Detection, Defense, and Monitoring

• CloudTrail - Ensure CloudTrail is enabled in all regions with log file validation. Monitor for high-risk API calls like CreateAccessKey, PutRolePolicy, and CreateLoginProfile.
• GuardDuty - AWS threat detection service that identifies anomalous API calls, cryptocurrency mining, and compromised credentials. It is one of the highest-value security services to enable.
• AWS Config rules - Enforce compliance rules such as S3 buckets requiring encryption, IAM users having MFA, and security groups not allowing 0.0.0.0/0 ingress.
• Service Control Policies (SCPs) - Organization-level policies that restrict what member accounts can do, regardless of their IAM policies. SCPs are the strongest guardrail in AWS Organizations.

Tools and Methodology

A well-scoped AWS penetration test typically begins with read-only enumeration, progresses to identifying privilege escalation paths, and concludes with demonstrating impact through controlled exploitation.

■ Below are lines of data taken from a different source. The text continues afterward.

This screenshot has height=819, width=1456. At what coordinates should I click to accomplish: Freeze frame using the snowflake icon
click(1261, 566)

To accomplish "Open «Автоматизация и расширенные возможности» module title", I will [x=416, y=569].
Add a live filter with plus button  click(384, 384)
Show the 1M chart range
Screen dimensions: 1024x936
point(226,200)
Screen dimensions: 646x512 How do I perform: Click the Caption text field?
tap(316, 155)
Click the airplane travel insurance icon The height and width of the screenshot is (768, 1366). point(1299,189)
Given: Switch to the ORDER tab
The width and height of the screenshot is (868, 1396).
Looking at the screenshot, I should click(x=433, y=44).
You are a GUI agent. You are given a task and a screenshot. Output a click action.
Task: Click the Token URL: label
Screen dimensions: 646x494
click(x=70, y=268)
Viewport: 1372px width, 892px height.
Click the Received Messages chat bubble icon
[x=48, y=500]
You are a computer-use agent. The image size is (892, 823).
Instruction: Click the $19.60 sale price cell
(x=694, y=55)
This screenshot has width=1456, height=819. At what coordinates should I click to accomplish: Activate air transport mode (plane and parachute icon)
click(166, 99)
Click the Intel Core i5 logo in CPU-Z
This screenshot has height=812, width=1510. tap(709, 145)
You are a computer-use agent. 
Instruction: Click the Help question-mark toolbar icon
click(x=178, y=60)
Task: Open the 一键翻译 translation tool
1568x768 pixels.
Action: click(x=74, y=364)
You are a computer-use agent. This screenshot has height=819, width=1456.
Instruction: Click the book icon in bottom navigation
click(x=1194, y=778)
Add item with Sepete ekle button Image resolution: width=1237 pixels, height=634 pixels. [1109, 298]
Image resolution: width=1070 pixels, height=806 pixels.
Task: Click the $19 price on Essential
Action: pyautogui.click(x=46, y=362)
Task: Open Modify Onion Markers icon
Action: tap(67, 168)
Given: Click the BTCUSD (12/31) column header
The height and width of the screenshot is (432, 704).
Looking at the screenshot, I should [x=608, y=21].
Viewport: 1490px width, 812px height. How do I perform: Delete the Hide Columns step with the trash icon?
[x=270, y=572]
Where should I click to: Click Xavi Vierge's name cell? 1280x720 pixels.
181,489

• Pacu - The AWS exploitation framework by Rhino Security Labs. It automates enumeration, privilege escalation, and post-exploitation tasks.
• ScoutSuite - Multi-cloud security auditing tool that generates comprehensive HTML reports of misconfigurations across all AWS services.
• Prowler - AWS security best practices assessment tool aligned with CIS benchmarks and other compliance frameworks.
• enumerate-iam - Brute-forces IAM permissions for a given set of credentials by attempting API calls across all AWS services.
• aws_consoler - Converts AWS access keys into a browser console session URL, useful for exploring the environment visually during assessments.

Always ensure your testing is properly scoped with a signed Rules of Engagement document. AWS requires notification for certain types of testing, and all activity must stay within the boundaries of owned accounts and explicitly authorized services.